Wednesday, April 01, 2009

Sup dawg, we heard you like Smalltalk so we put Smalltalk in your Factor so you can send messages while you roll

A week ago, I went to the PyCon VM summit in Chicago. It was great fun and I got to meet various Internet celebrities such as John Rose (Sun JVM), Evan Phoenix (Rubinius), Charles Nutter (JRuby), Avi Bryant (Seaside), and Allison Randal (Parrot).

Factor's own Daniel Ehrenberg and Doug Coleman were also there, and I've heard rumors that the world-famous C++ programmer Joe Groff may have tagged along for the ride.

Every VM implementor gave a short 10 minute talk. Mine was an overview of the optimizations and implementation techniques used in Factor; you can look at the slides in a recent Factor by running "chicago-talk" run in the listener. A common theme at the summit was the distinction between platforms versus languages. The JVM, Parrot and PyPy people are all vying for language designers to implement their languages on top of these VMs. The idea is that the platform developers take care of the "hard" stuff such as the optimizing compiler, garbage collector, and libraries, whereas the language designer feeds a grammar into a parser generator, and bingo, instant programming language.

While discussing Smalltalk minutiae with Dan and Avi Bryant, we hit upon the idea of trying to compile Smalltalk down to Factor. After all, Factor already has everything you'd want in a platform for hosting languages. We have a great optimizing compiler, a generational garbage collector, C FFI, a ton of libraries, and so on; in theory we've already done most of the hard work for someone who wants to make a language without dealing with low-level details. So while we've written countless DSLs in Factor since the very beginning, why not try implementing a more complete language?

Provided information:
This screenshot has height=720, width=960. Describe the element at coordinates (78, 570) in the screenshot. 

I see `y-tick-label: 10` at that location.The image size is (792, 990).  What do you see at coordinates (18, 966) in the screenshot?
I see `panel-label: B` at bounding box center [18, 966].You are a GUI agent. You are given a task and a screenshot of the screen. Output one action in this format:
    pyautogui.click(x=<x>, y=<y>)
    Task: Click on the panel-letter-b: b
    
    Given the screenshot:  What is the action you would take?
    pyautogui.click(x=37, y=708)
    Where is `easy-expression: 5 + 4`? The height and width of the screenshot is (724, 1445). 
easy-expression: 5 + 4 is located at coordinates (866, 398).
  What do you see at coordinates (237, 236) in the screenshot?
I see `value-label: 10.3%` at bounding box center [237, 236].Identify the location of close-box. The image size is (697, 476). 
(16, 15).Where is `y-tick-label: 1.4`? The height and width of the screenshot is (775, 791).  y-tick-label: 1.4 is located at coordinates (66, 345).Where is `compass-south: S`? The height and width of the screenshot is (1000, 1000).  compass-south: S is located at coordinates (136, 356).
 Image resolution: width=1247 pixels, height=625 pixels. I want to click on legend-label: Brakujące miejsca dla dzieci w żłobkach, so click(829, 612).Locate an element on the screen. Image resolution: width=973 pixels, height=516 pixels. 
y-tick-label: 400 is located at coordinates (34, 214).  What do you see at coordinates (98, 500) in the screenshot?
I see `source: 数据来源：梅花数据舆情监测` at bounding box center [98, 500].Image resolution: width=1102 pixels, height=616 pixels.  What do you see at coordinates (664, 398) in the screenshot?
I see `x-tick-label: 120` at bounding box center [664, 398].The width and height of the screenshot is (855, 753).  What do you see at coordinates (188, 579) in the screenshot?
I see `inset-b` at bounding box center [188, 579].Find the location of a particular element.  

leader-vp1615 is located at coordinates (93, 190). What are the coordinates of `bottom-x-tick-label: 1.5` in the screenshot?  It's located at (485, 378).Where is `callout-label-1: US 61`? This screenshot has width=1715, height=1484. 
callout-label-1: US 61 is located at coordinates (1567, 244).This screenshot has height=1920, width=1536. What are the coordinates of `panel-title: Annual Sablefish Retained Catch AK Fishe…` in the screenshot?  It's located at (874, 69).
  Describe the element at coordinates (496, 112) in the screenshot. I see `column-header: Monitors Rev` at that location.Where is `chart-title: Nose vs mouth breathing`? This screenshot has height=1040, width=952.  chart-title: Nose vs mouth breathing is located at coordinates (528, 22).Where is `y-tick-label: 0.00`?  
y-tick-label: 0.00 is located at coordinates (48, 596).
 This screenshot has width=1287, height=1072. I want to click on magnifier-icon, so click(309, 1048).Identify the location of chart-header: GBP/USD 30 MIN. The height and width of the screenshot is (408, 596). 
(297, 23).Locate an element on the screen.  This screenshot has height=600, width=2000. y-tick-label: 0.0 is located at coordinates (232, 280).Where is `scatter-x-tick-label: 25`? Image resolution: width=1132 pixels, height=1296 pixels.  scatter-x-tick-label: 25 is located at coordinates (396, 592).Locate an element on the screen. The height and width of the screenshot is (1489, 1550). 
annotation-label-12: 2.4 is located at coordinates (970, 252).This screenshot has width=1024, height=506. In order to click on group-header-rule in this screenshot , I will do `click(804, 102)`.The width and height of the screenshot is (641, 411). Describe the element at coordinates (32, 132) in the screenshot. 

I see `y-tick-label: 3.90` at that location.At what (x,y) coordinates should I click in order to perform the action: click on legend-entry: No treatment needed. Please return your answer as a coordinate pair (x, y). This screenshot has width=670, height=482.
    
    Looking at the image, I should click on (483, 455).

What the task asks: Extend the blog post about compiling Smalltalk to Factor, starting after its last sentence. The listing is separate material and has nothing to do with the blog post.

Task result:
That's exactly what I did, and the code is in the repository under extra/smalltalk. Run it by issuing the following command in the Factor listener:
"smalltalk.listener" run

Then try a Smalltalk expression such as 1 to: 10 do: [:i|i print]., or look at extra/smalltalk/eval/ for a more complete example. Incidentally, this Smalltalk fib runs much slower than a Factor fib, because of Smalltalk return semantics; I discuss the problem below as well as my planned solution to eliminate the overhead.

In theory, there is a simple mapping from Smalltalk to Factor:
  • A Smalltalk class can be a Factor tuple class. Since ivars are pre-declared, the performance complications that Ruby and Python implementations must deal with are avoided.
  • Every Smalltalk selector can map into a Factor generic word; all selectors will be defined in a single vocabulary.
  • Every Smalltalk method can correspond to a Factor method on the selector's generic word, specializing on the class in question.
  • Smalltalk local variables can be translated to Factor's locals. Again, Smalltalk has pretty static scoping semantics, and the fact that locals are pre-declared maps very well onto Factor's model.
  • Smalltalk blocks can map onto Factor quotations.
  • Non-local returns can be implemented using continuations.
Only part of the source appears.